We have current parameters, \[ w = (w_1, w_2, w_3,....., w_d) \] \[ \text{where } w \in \mathbb{R}^{d} \] \[ b \rightarrow \text{bias} \]
For an example: \((x, y)\) where \(x \in \mathbb{R}^{d}\) and \(d\) = number of features, and \(y = \pm 1\) is the true label!
When Actual Label: \(y = +1\) but Activation: \(a < 0\)
Let us say, an example is of a positive label: \(y = +1\), but our activation is wrong, \(a < 0\)!
Updating the weights and bias, we have a modified weight vector \(w^{'}\) and a modified bias \(b^{'}\): \(w^{'} = (w_{1}^{'}, w_{2}^{'}, w_{3}^{'},......, w_{d}^{'})\) and \(b^{'}\)
When we observe the same example again, we compute the new activation \(a^{'}\):
\[ a^{'} = \sum_{d = 1}^{D}w_{d}^{'}x_{d} + b^{'} = \sum_{d = 1}^{D}(w_{d} + yx_{d})x_{d} + (b + y) \]
Since, \(y = +1\): \[ a^{'} = \sum_{d = 1}^{D}(w_{d} + x_{d})x_{d} + (b + 1) \] \[ = \sum_{d = 1}^{D}w_{d}x_{d} + \sum_{d = 1}^{D}(x_{d})^{2} + b + 1 \] \[ = [\sum_{d = 1}^{D}w_{d}x_{d} + b] + \sum_{d = 1}^{D}(x_{d})^{2} + 1 \]
Since, \(a \text{ (the old activation)}\) = \(\sum_{d = 1}^{D}w_{d}x_{d} + b\), we have: \[ a^{'} = a + \sum_{d = 1}^{D}(x_{d})^{2} + 1 \text{ which makes } a^{'} > a \] Since, \((x_d)^{2} \geq 0\), \(a^{'}\) is always at least 1 more than \(a\). Since our activation a was \(a < 0\), and \(y\) was \(y = +1\), we have successfully moved \(a^{'}\) in the right direction i.e. towards positive!

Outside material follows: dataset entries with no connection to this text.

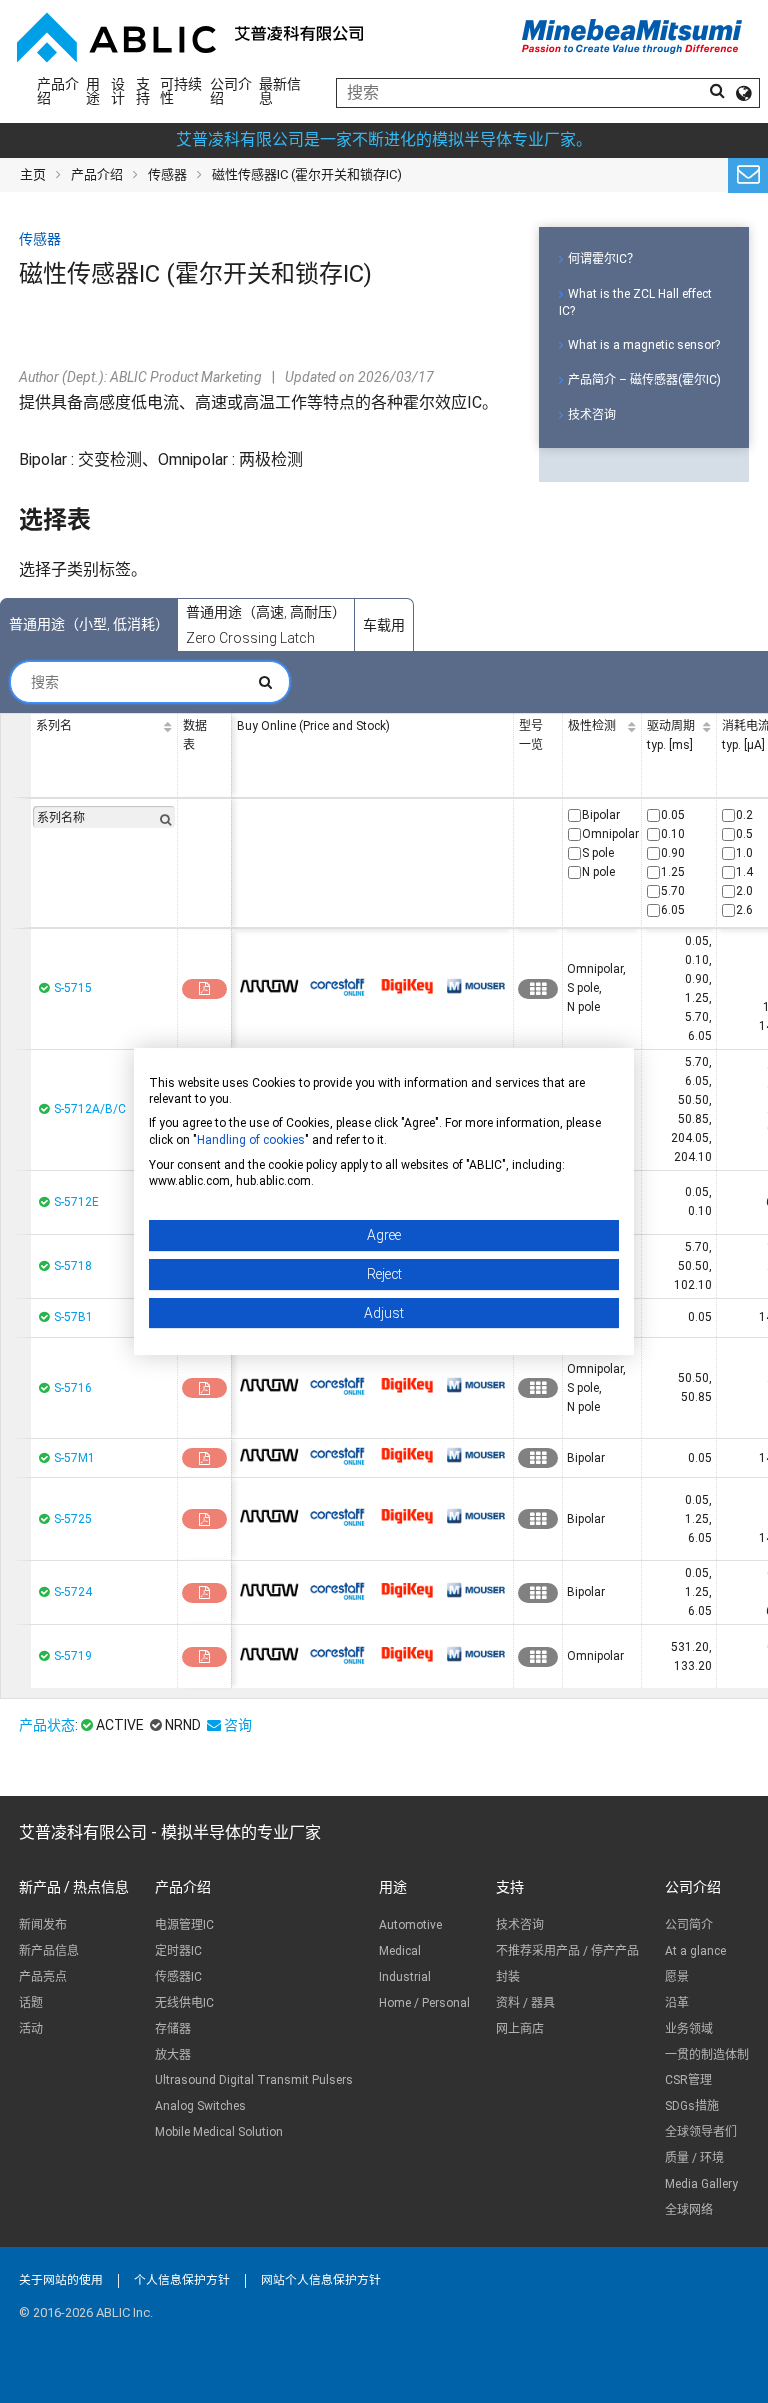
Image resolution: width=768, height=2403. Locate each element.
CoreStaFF (338, 986)
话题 (31, 2003)
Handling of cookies (251, 1140)
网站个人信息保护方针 (321, 2280)
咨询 (238, 1725)
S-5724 (73, 1592)
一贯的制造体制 (707, 2055)
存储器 (173, 2029)
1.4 (744, 872)
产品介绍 (58, 91)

When Actual Label: \(y = -1\) but Activation: \(a > 0\)
Let us say, an example is of a positive label: \(y = -1\), but our activation is wrong, \(a > 0\)!
Updating the weights and bias, we have a modified weight vector \(w^{'}\) and a modified bias \(b^{'}\): \(w^{'} = (w_{1}^{'}, w_{2}^{'}, w_{3}^{'},......, w_{d}^{'})\) and \(b^{'}\)
When we observe the same example again, we compute the new activation \(a^{'}\):
\[ a^{'} = \sum_{d = 1}^{D}w_{d}^{'}x_{d} + b^{'} = \sum_{d = 1}^{D}(w_{d} + yx_{d})x_{d} + (b + y) \]
Since, \(y = -1\): \[ a^{'} = \sum_{d = 1}^{D}(w_{d} - x_{d})x_{d} + (b - 1) \] \[ = \sum_{d = 1}^{D}w_{d}x_{d} - \sum_{d = 1}^{D}(x_{d})^{2} + b - 1 \] \[ = [\sum_{d = 1}^{D}w_{d}x_{d} + b] - [\sum_{d = 1}^{D}(x_{d})^{2} + 1] \]
Since, \(a \text{ (the old activation)}\) = \(\sum_{d = 1}^{D}w_{d}x_{d} + b\), we have: \[ a^{'} = a - [\sum_{d = 1}^{D}(x_{d})^{2} + 1] \text{ which makes } a^{'} < a \] Since, \((x_d)^{2} \geq 0\), \(a^{'}\) is always at least 1 less than \(a\). Since our activation a was \(a > 0\), and \(y\) was \(y = -1\), we have successfully moved \(a^{'}\) in the right direction i.e. towards negative!